Our shopping basket includes: onions and garlic, tomatoes and cucumber, papaya, pineapple, bananas and plantains, oranges, and if we get there early enough, coriander, aubergines, courgettes, and sometimes carrots. Also on sale are sweet potatoes and yams - but the ones we've had so far have been disappointing; bonnet peppers (still not got through our first bag bought in week one: they are HOT!) cassava, custard apples, cashew fruit (not nice, those), fish (mainly snapper: the big ones are best) eggs and honey (produced by the Mennonite community). We've also bought watermelon and cantaloupes, but they are relatively expensive.

We are still waiting for our freight: when the blender arrives we will make lots of fruit juice. It's expensive to buy prepared juice - about $4 / £1 a litre. But you can buy 8 oranges or a papaya for $1 / 25p. Fresh orange and papaya juice is lovely.

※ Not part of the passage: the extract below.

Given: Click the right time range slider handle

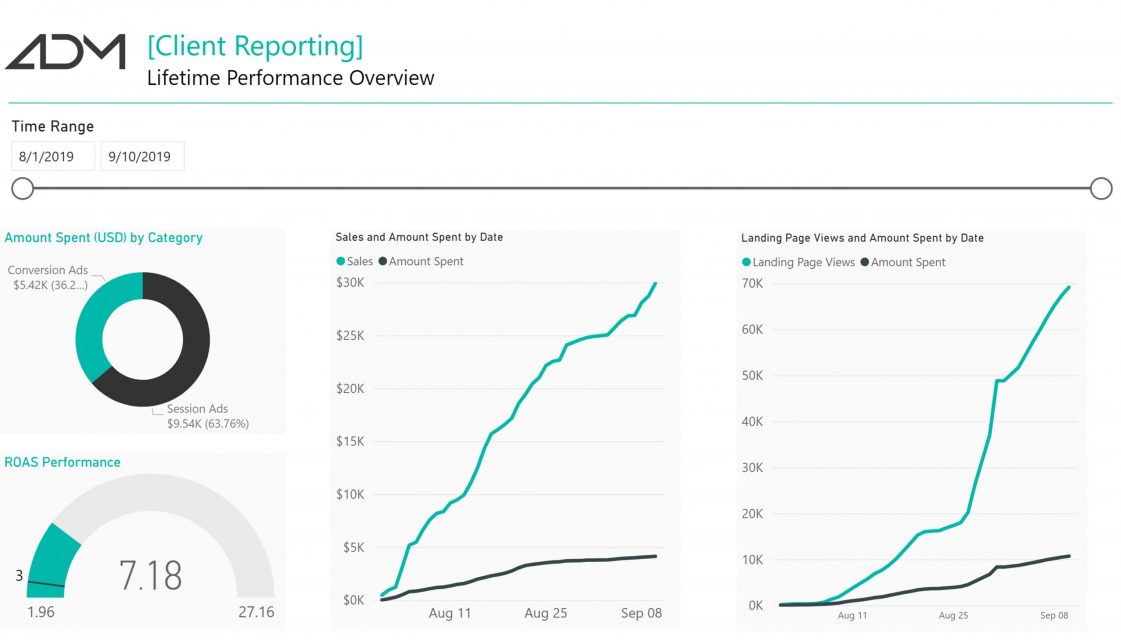Looking at the screenshot, I should [x=1101, y=188].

One wonderful surprise was seeing a manatee. The West Indian manatee ( a sort of vegetarian seal / walrus - referred to locally as a sea cow) is an endangered species. Belize has one of the largest populations, but it is seriously effected by the draining of coastal sites, where it lives, to build new hotels etc.

We had hoped to see them at some point, but expected we would have to make a special trip. Instead, one came to us: it was feeding quietly just next to our table, as we had lunch at a restaurant on the coast. The pictures aren't the best quality - I only had the camera phone with me - but they show you something of what the animals are like.